> **Directions for this task**:
When the data below is printed, every line must match exactly and the images must be absent.

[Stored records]
+-------+

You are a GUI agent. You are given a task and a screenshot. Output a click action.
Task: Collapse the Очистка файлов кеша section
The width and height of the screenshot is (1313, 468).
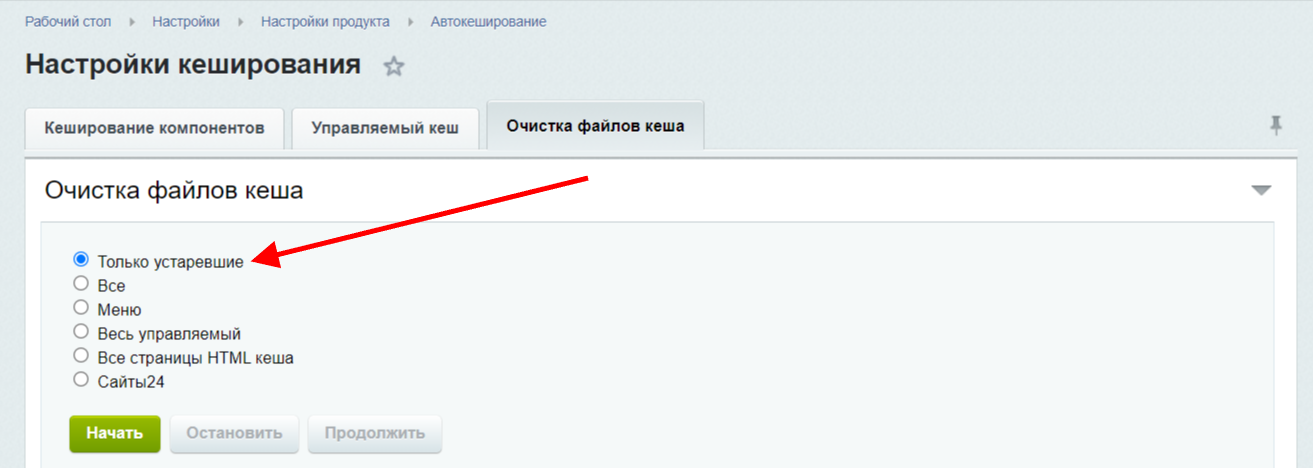tap(1261, 190)
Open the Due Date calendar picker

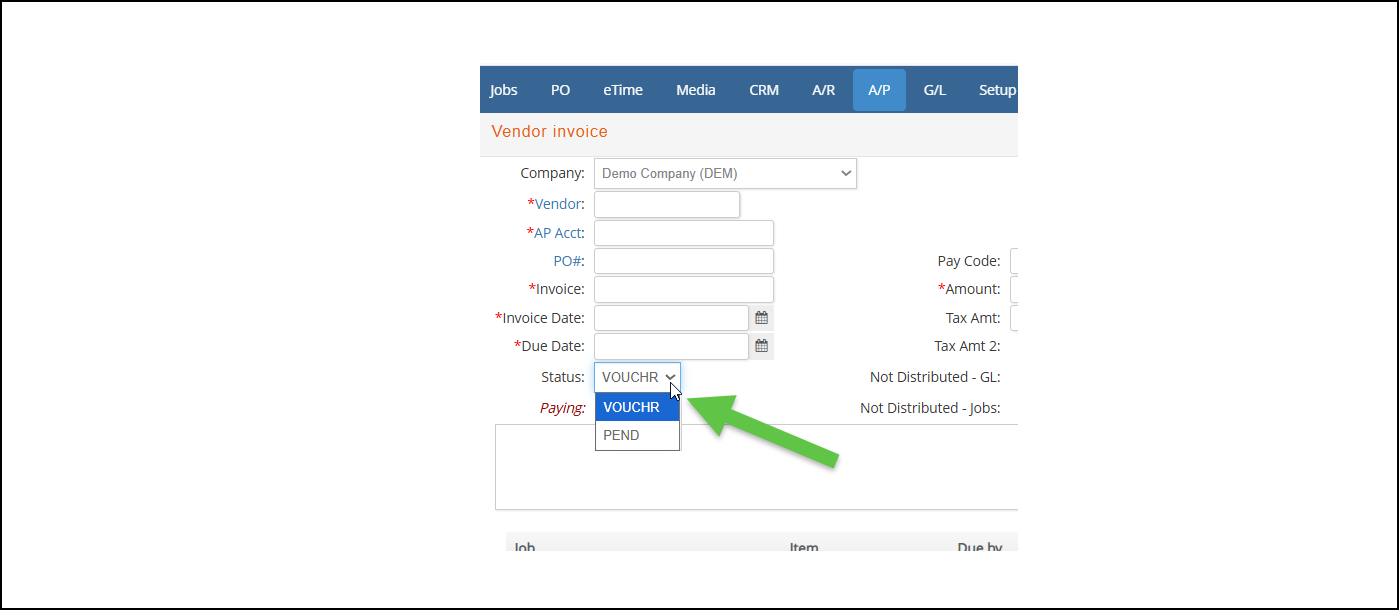coord(761,346)
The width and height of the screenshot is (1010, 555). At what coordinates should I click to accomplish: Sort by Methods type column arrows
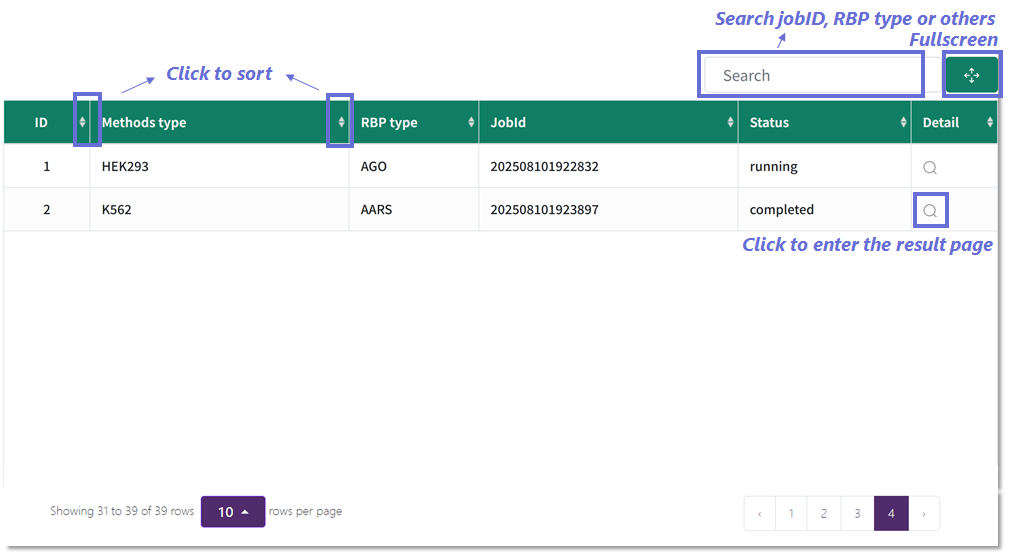click(341, 122)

+-------+

> **Task output**:
You are a GUI agent. You are given a task and a screenshot. Output a click action.
Task: Collapse the Очистка файлов кеша section
The width and height of the screenshot is (1313, 468).
tap(1261, 190)
Open the Due Date calendar picker

coord(761,346)
The width and height of the screenshot is (1010, 555). At what coordinates should I click to accomplish: Sort by Methods type column arrows
click(341, 122)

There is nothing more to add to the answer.